I woke up around 7 AM. It was beeping. It said I was 67, and my meter said 61. The Dexcom showed my blood sugar as having been in the 50-75 range THE ENTIRE NIGHT. Did it wake me up? Nooooo. The Guardian wasn't very good at it either. I know I should get some sort of amplifier. Blech.

Fact:
1 international unit of insulin is equivalent of 1/22 mg of pure cyrstaline insulin. In the United States, you can buy insulin at a strength of 100 units in one mL (U-100 insulin) or at a strength of 500 units in one mL (U-500) insulin. You can also buy a dilutant to be used with some insulins and make insulin at any lower concentration.
Historically, U-30, U-40 and U-80 insulin were prevalent on the US market.
Using a higher concentration helps with absorption of larger doses (U-500 is recommended for those with a sustained need for more than 200 units per day), and a lower concentration helps with measuring lower doses (particularly for those who frequently need doses under 1/2 unit), but having different concentrations has sometimes caused dangerous mix-ups.
Historically the lower concentrations were due to the difficulty of concentrating the insulin.

Tuesday, November 02, 2010

My sensor is still in, and it's now in its twentieth day. It's been reasonably reliable; no ??? in the past day and only an hour or so of ??? at a time, twice on Monday and twice on Sunday.


Fact: More than thirty thousand pancreas transplants have been performed in the United States.
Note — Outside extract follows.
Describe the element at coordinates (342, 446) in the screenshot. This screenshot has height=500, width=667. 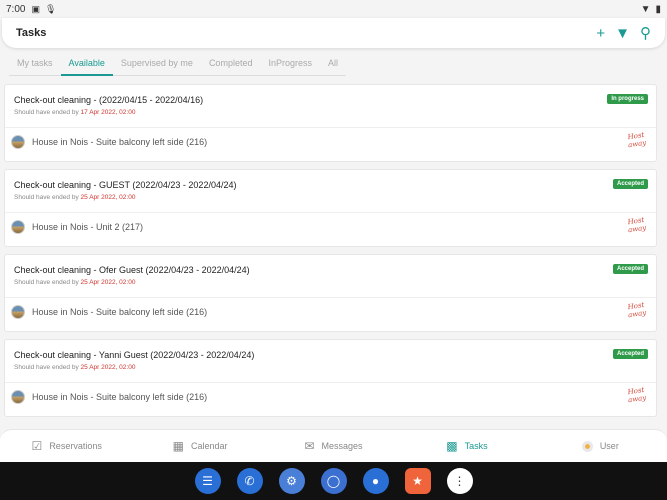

Most were performed at the same time as a kidney transplant, some were performed after a kidney transplant, and a few hundred were done in diabetics whose kidneys had not failed.
Most pancreas transplants come from dead people; a few partial pancreas transplants have been done from relatives.

Monday, November 01, 2010

Band-Aids

I put a band-aid on my butt today because the Lantus shot lead to bleeding (hope that doesn't mess up my numbers for the next 24 hours). The band-aid was partially pulled off when I went to the bathroom a little later and I had a panicky, did-I-pull-my-sensor-off moment. Fortunately not.

In honor of November being diabetes month, I'm gonna give you a post with a fun fact every day. I promise none of them will be anything other than facts.

Fact 1: Jackie Robinson, the first African American to play in Major League Baseball, was diagnosed with type 1 diabetes at the age of 38, which was his final year in the majors (I have not been able to find out whether he was diagnosed shortly before or shortly after retiring).
He died of diabetes (heart attack) fifteen years later at the age of 53. By that time he had also lost a lot of his vision, also from diabetes.
His brothers Mack and Edgar were diagnosed with diabetes before he was; Mack died of diabetes related causes at age 88, and I can't find data on Edgar.